Translational Control

INFORMATION AND LINKS

Fig.1a. The expression of mRNA variants of the TRHB suppressor gene. 5'UTR exons are marked with blue, coding sequence -red, 3'UTR -green. These 19 different 5' UTR variants were found to regulate the synthesis rate of 3 protein isoforms including 7 new variants (A2, A3, A4, F1, F2, IVS4B, IVS4A) and 2 unknown so far exons (1d1, miRHS) discovered by Adam Master. Most of the variants differ only in 5'UTR except of IVS4B that encodes truncated protein.

Fig.1b. Cis-acting elements (functional mRNA sequence domains) binding trans-acting factors (microRNAs, lncRNAs, RNA binding proteins, ASOs, dGoligos, eRNAs...), regulating the rate of protein synthesis.

For more details about targeting 5'UTR see my Inventions

The Role of mRNA 5' UTRs in the Expression of Tumor Suppressors.

A number of genes (including THRB, TP53, CDKN2A, ESR1...) encode multiple mRNA variants, which may vary predominantly in their non-coding sequences, whose role was largely unknown.
THRB gene encodes at least 19 5'UTR mRNA variants (see Fig. 1a)
Long, highly folded 5' UTRs were frequently found to inhibit protein translation initiation (see literature).
Different cis-acting elements (functional mRNA sequence domains) of at least 19 THRB 5' UTR mRNA variants can be targeted by various trans-acting factors (free nucleic acids and RNA binding proteins), including endogenous microRNAs and lncRNAs.
This interaction of 5' UTR cis-acting elements and trans-acting factors was found to control the protein synthesis rate, leading to altered (decreased or increased) protein levels.
Some trans-acting factors, such as microRNAs and lncRNAs binding to 5' UTR mRNAs, were found to elevate protein synthesis levels.

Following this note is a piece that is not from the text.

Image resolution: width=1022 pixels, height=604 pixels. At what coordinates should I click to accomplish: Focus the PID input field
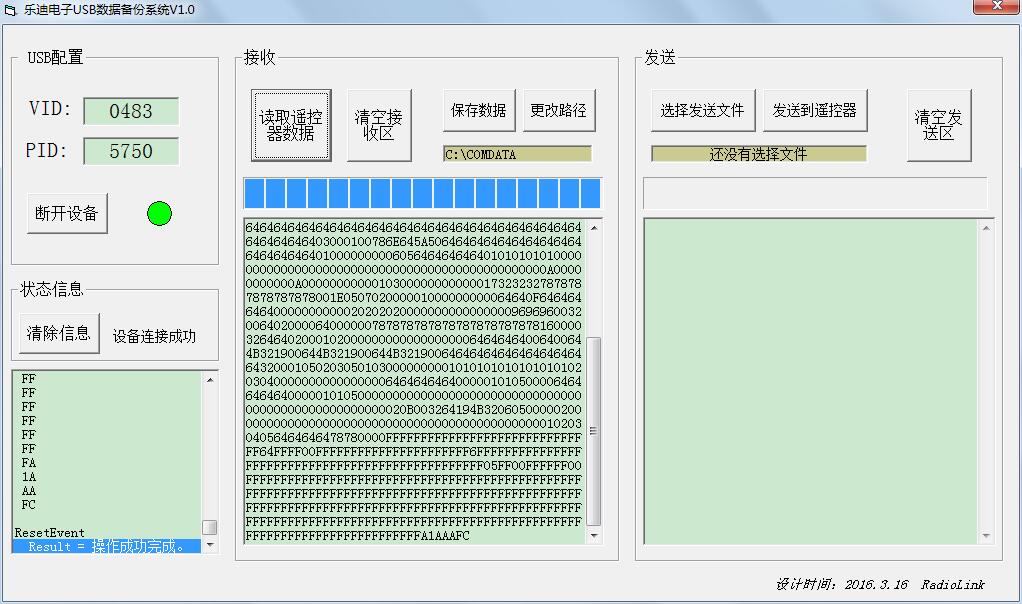(131, 151)
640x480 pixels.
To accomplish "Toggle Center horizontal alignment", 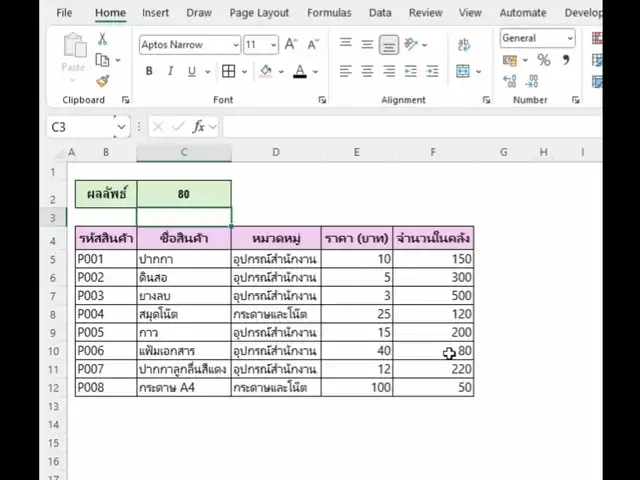I will pos(367,71).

Well-documented concept and conclusion:

Highly folded 5' UTR mRNA variants may constitute translationally less (or non-) active transcripts that can be recruited for rapid and/or localized translation in the presence of specific endogenous or exogenous trans-acting factors recognizing cis-acting elements in these mRNAs (Doctoral Dissertation of Adam Master).

This Concept has been used in several inventions:

Master Adam. Nucleic acid molecule designed for selective enhancement of protein synthesis. Patent no. PL237080B1, 2010.

Cited by Roche's patent:

Johannes Braun, Ross Cordiner, Lukasz Kielpinski, Soren V Rasussen, Disa Elisabet Tehler. Application filed by F. Hoffmann-La Roche Ag, Hoffmann-La Roche Inc. Antisense oligonucleotide. WO2023111337A1, 2022.

Literature:

Master A, Wójcicka A, Piekiełko-Witkowska A, Bogusławska J, Popławski P, Tański Z, Darras VM, Williams GR, Nauman A. Untranslated regions of Thyroid hormone receptor beta 1 mRNA are impaired in human clear cell renal cell carcinoma. Biochim Biophys Acta. 2010 Nov;1802(11):995-1005. Epub 2010 Aug 3.

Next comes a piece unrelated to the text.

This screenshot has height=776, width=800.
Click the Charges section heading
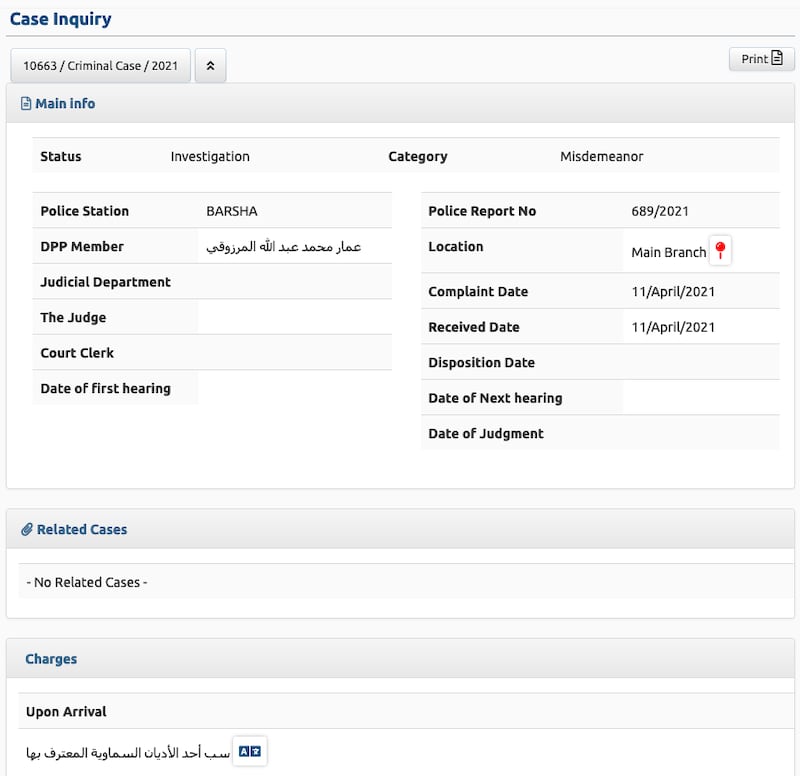(x=51, y=659)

Master A, Wójcicka A, Giżewska K, Popławski P, Williams GR, Nauman A. A Novel Method for Gene-Specific Enhancement of Protein Translation by Targeting 5’UTRs of Selected Tumor Suppressors. PLoS ONE. 2016 May 12; 11(5): e0155359.

Master A, Nauman A. Gene expression regulation by long naturally occurring antisense transcripts Post. Biol. Kom. 2014;41(1):3-28. Review.

Fig.2. The expression of protein isoforms of the TRHB suppressor gene encoded by at least 19 mRNA variants. Three protein isoforms were found to differentially regulate the metabolism of clear cell renal cell carcinoma (ccRCC).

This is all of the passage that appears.